About :
We are recruiting on behalf of a leading global financial technology organization (full-time opportunity on the client's payroll) that is committed to delivering best-in-class service reliability and performance.
As part of its continued investment in platform stability and operational excellence, the organization is expanding its Site Reliability Engineering (SRE) team to support a highly available 24x7 FX trading environment.
We are looking for a highly motivated and technically talented Senior Application SRE who will focus on application monitoring, automation, and optimization to enhance system stability, minimize downtime, and improve overall user experience.
The ideal candidate will bring strong problem-solving skills, experience working with large-scale distributed systems, and a deep understanding of software and infrastructure reliability principles.
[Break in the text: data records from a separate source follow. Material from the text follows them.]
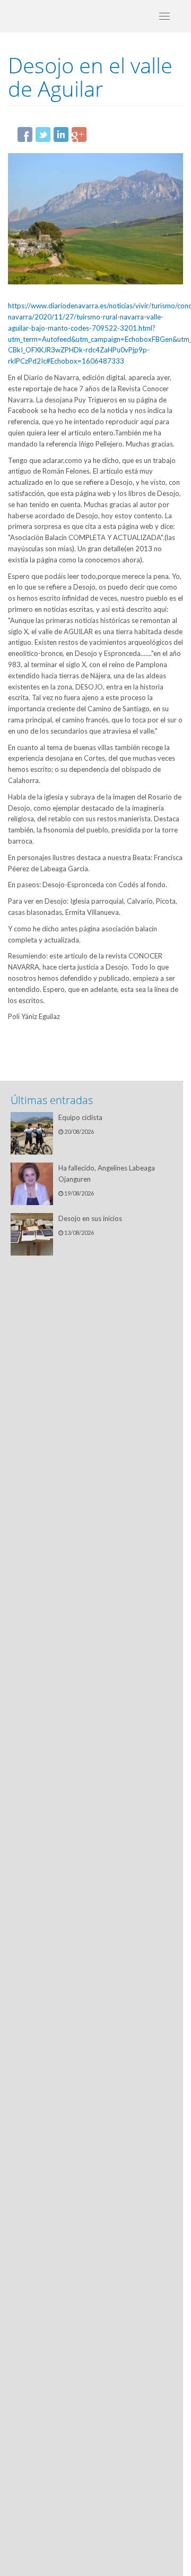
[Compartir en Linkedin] (61, 134)
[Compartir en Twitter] (43, 134)
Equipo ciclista (80, 1117)
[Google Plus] (79, 134)
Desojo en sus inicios (90, 1218)
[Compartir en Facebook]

This role offers an opportunity to work on mission-critical applications in a fast-paced, high-performance environment where reliability and operational excellence are key priorities.
Responsibilities
- Ensure the reliability, performance, and availability of applications through proactive monitoring and automation.
- Develop and maintain real-time monitoring, alerting, and logging systems to detect and resolve issues before they impact customers.
- Automate manual operations, including application deployment, configuration, scaling, and recovery.
- Collaborate with software engineering teams to integrate reliability best practices into the development lifecycle.
- Conduct root cause analysis (RCA) and implement preventive measures to mitigate recurring issues.
- Support a 24x7 distributed enterprise environment across multiple global data centers.
- Work closely with Support to enhance incident response processes, ensuring fast and effective resolution of technical escalations.
- Participate in on-call rotations to support critical application issues and outages.
- Maintain and optimize CI,CD pipelines to ensure fast and reliable application releases.
- Enhance system security by managing SSL certificates, encryption, and authentication mechanisms.
- Foster a culture of continuous improvement by evaluating new tools, frameworks, and methodologies to enhance system reliability.
Requirements
- Bachelor’s degree in Computer Science, Engineering, or a related field, or equivalent experience.
- 5+ years of experience in a similar role, focusing on application reliability, automation, and performance optimization.
- Strong expertise in Linux and Windows system administration.
- Proficiency in at least one scripting language (e.g., Python, Shell, Perl, JavaScript).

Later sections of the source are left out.